Consumers nationwide gain clearer labeling on the country of origin for beef and ground beef, letting shoppers more easily choose domestic versus foreign-sourced products.
U.S. beef producers—particularly small and domestic operations—could see stronger demand and sales if labeling steers buyers toward U.S.-origin beef.
Beef suppliers, processors, and retailers face steep penalties—$5,000 per noncompliant pound—creating very high financial risk, especially for small businesses and local processors.
The provision refusing to accept WTO or other international rulings raises the risk of trade disputes or retaliation, which could raise beef prices and harm consumers and taxpayers.
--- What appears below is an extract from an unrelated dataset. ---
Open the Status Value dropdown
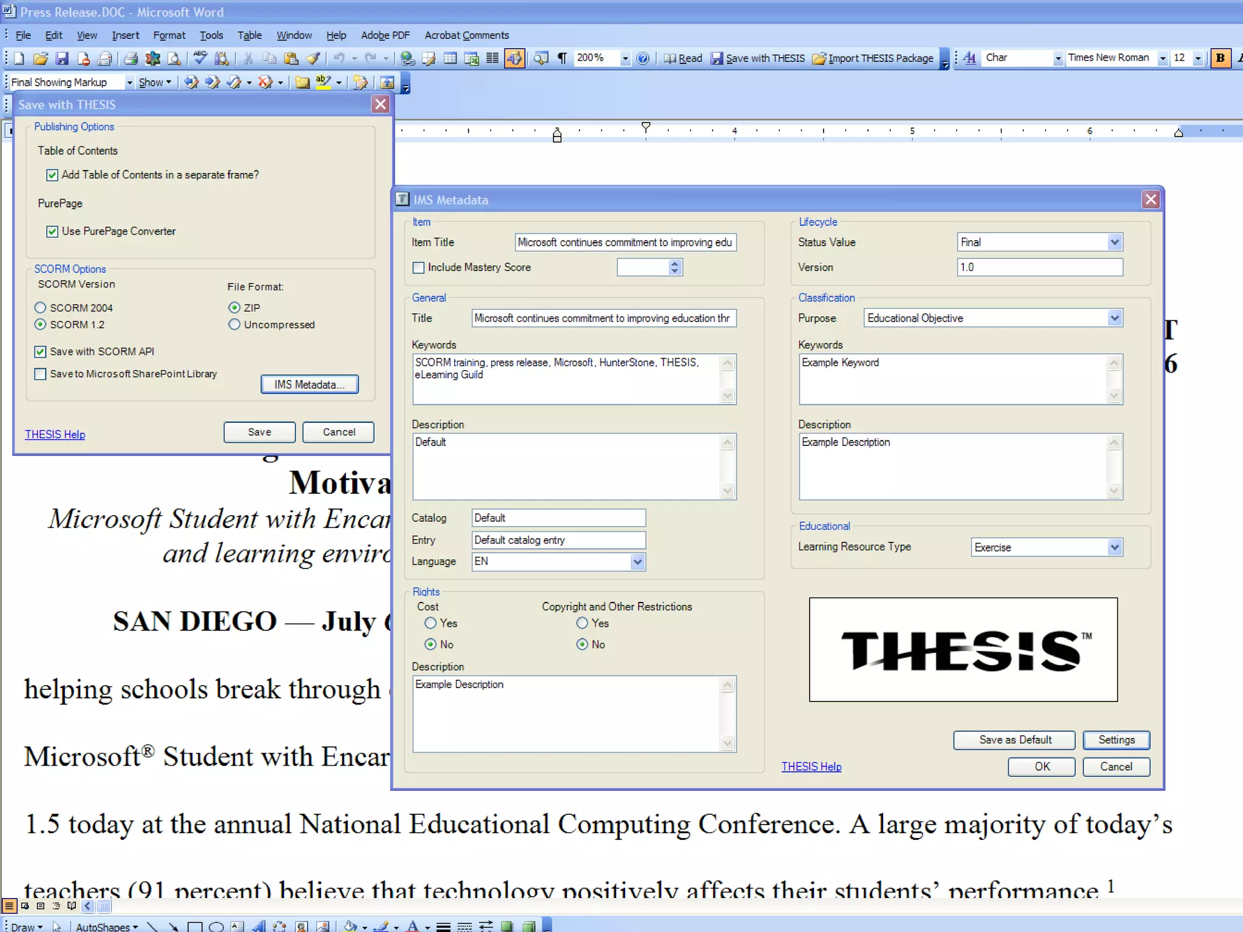This screenshot has width=1243, height=932. coord(1114,242)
Based on analysis of 2 sections of legislative text.
Adds beef (including ground beef and veal) to federal COOL, sets civil penalties for noncompliant beef at $5,000 per pound, and preserves USDA labeling authority despite international rulings.
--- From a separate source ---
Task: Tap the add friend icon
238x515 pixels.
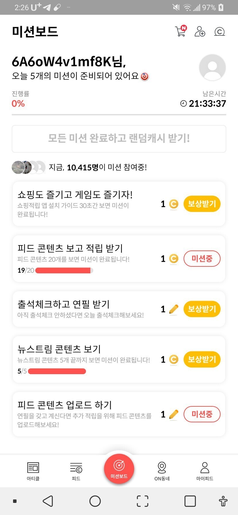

Introduced October 24, 2025 by Harriet Hageman · Last progress October 24, 2025
Adds beef (including ground beef and veal) to the federal country-of-origin labeling (COOL) rules, creates a new definition of “beef,” and raises civil penalties for noncompliant beef to $5,000 per pound. It also preserves the USDA’s authority to require COOL even if international organizations (such as the WTO) issue contrary rulings. The bill changes existing COOL text to explicitly cover beef and ground beef, increases enforcement penalties targeted at beef, and clarifies that international trade rulings cannot be used to limit USDA’s labeling authority as amended.